C’est quoi ces « filets végétaux » qui reproduisent le goût et la texture du poulet ?
Foodtech•Largement soutenue par des subventions, la start-up française Umiami a inauguré lundi son usine en Alsace, à Duppigheim. Où elle produit des filets végétaux avec la texture et le goût du poulet. Avant de passer au poisson et au bœufThibaut Gagnepain
L'essentiel
- La start-up française Umiami produit des « filets végétaux » avec la texture et le goût de poulet, mais sans les impacts environnementaux liés à la production de viande.
- Selon son PDG, cela permet d’épargner des millions de poulets et d’économiser de l’eau et des émissions de CO2.

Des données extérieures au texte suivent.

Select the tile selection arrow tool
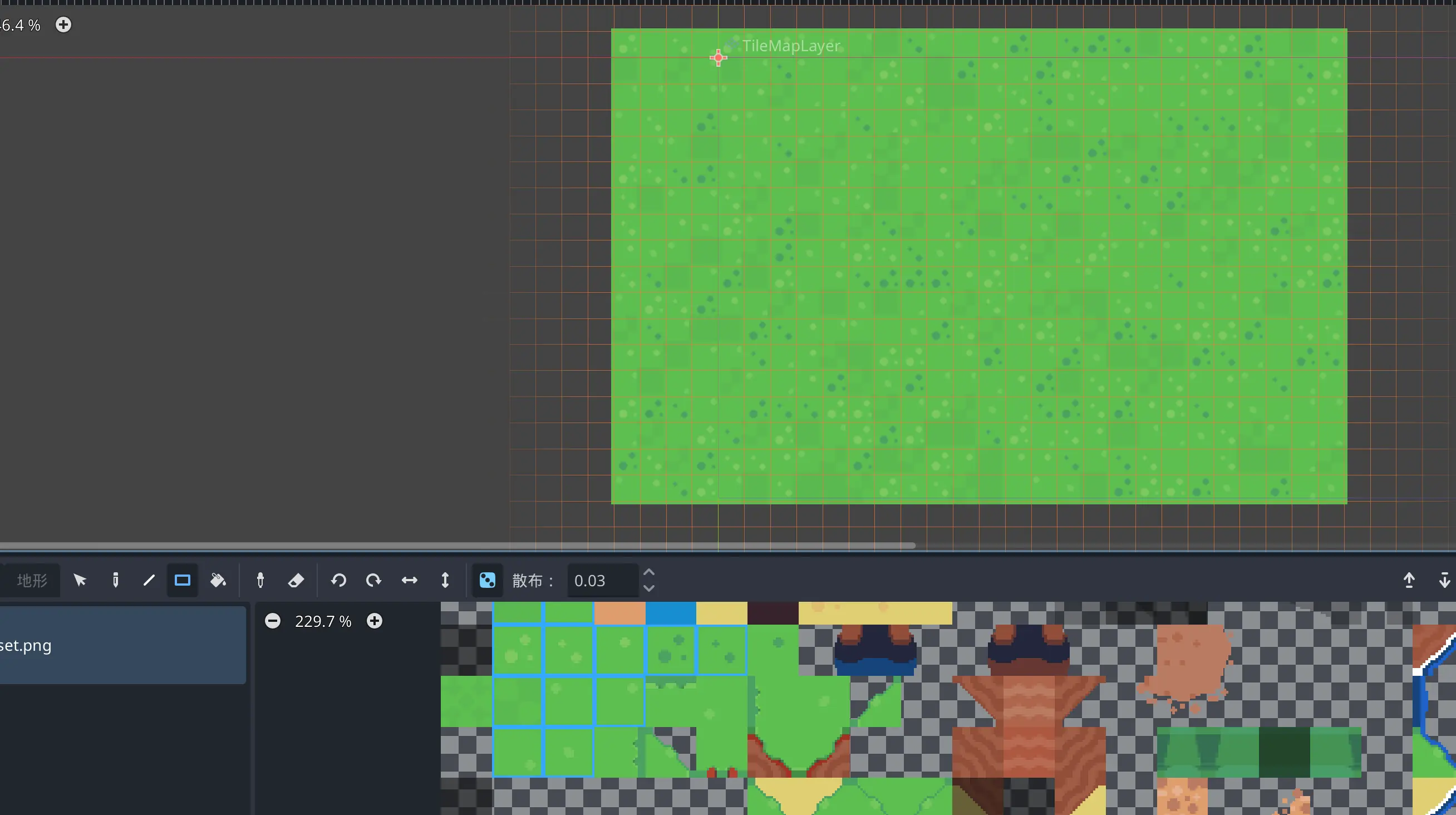Viewport: 1456px width, 815px height. pyautogui.click(x=80, y=580)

- Ces filets végétaux sont fabriqués par une ligne automatisée dans une usine où travaille une cinquantaine de personnes. Ils sont composés principalement de soja.
- Est-ce bon ? 20 Minutes était à l’inauguration de l’usine en Alsace et vous raconte.

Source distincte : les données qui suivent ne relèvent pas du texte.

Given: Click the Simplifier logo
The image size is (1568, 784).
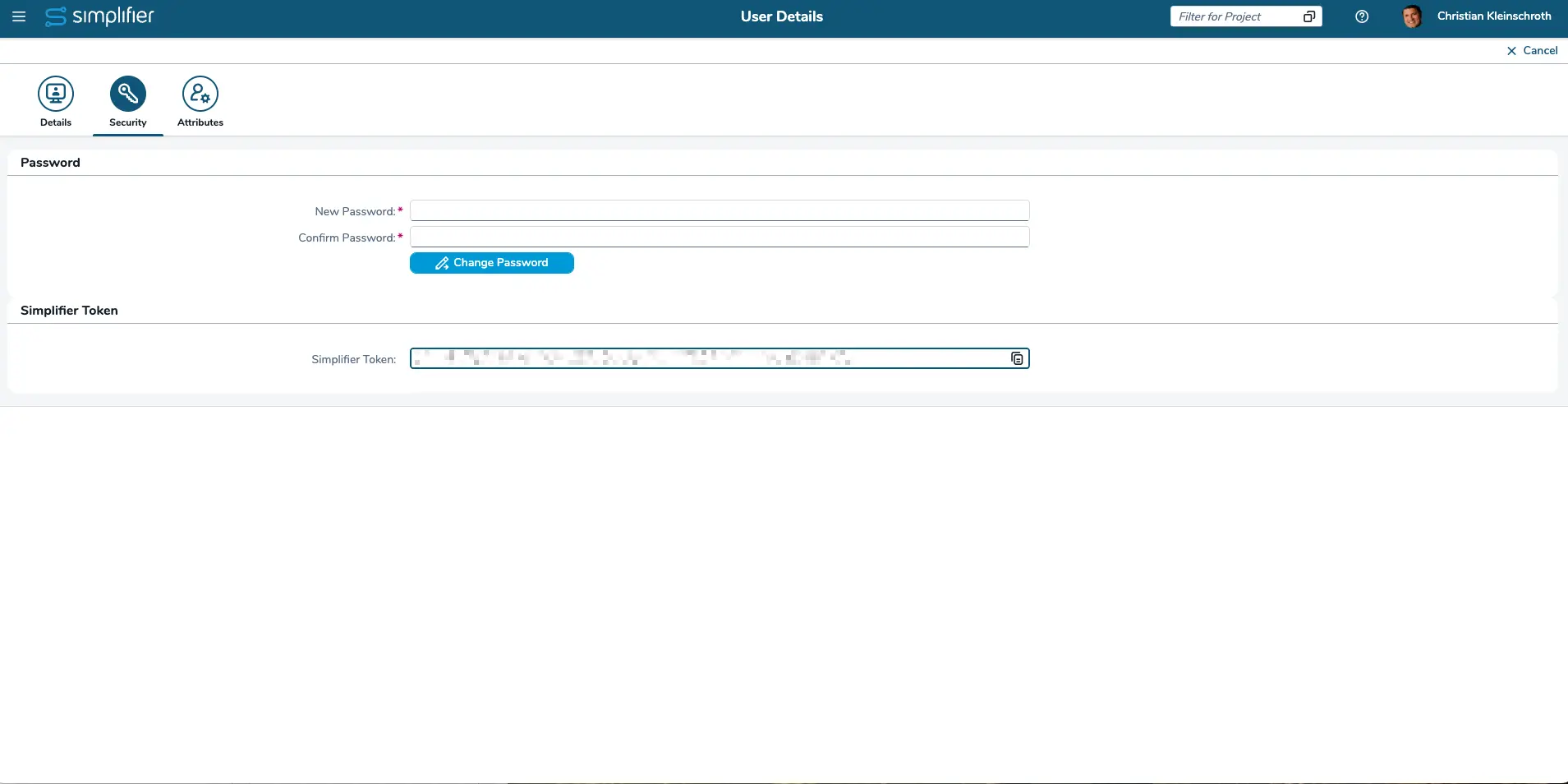Looking at the screenshot, I should point(99,16).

Demain, peut-être, la population mondiale ne mangera plus que ça. Des « filets végétaux » avec la texture et le goût de n’importe quelle viande ou poisson, mais sans les impacts environnementaux liés à leurs productions. Pionnière dans ce secteur, la start-up française Umiami a cette ambition.

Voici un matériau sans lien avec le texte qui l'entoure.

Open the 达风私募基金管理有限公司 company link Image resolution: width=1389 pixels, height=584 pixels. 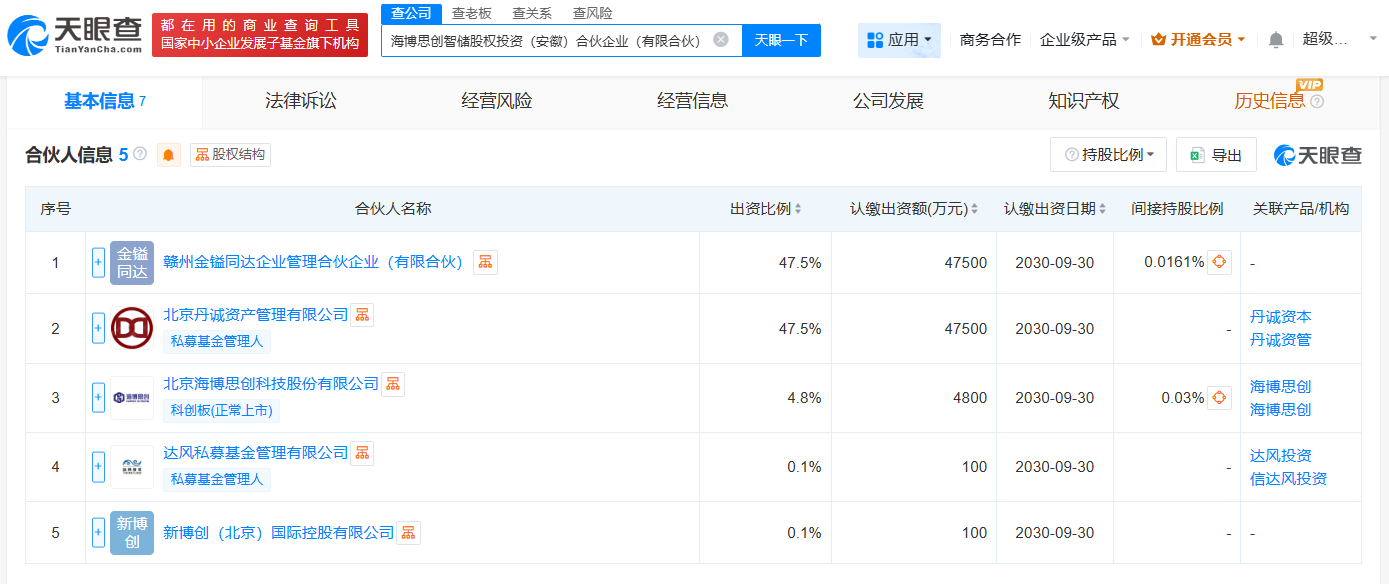click(x=255, y=453)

« Cette année, nous allons épargner 75 millions de poulets, économiser 30 millions de litres d’eau et éviter l’émission de 15.000 tonnes de CO2 », annonce fièrement Tristan Maurel, le « CEO » de l’entreprise. Le jeune PDG (27 ans) l’a cofondée en août 2019 avec un ancien camarade de prépa aux écoles de commerce, Martin Habfast.
Eau, huile, sel, soja…
« Nous sommes partis d’un constat simple, c’est que l’un des morceaux de viande le plus consommé, c’est le filet, explique ce dernier. Or quand on veut trouver une alternative, c’est souvent haché. Nous avons donc voulu offrir aux gens ce qu’ils ont l’habitude de manger. » C’est-à-dire un « filet végétal »… avec « la texture et le goût » du produit remplacé. Pour l’instant, Umiami propose uniquement une version « poulet », avant d’autres comme le poisson ou le bœuf.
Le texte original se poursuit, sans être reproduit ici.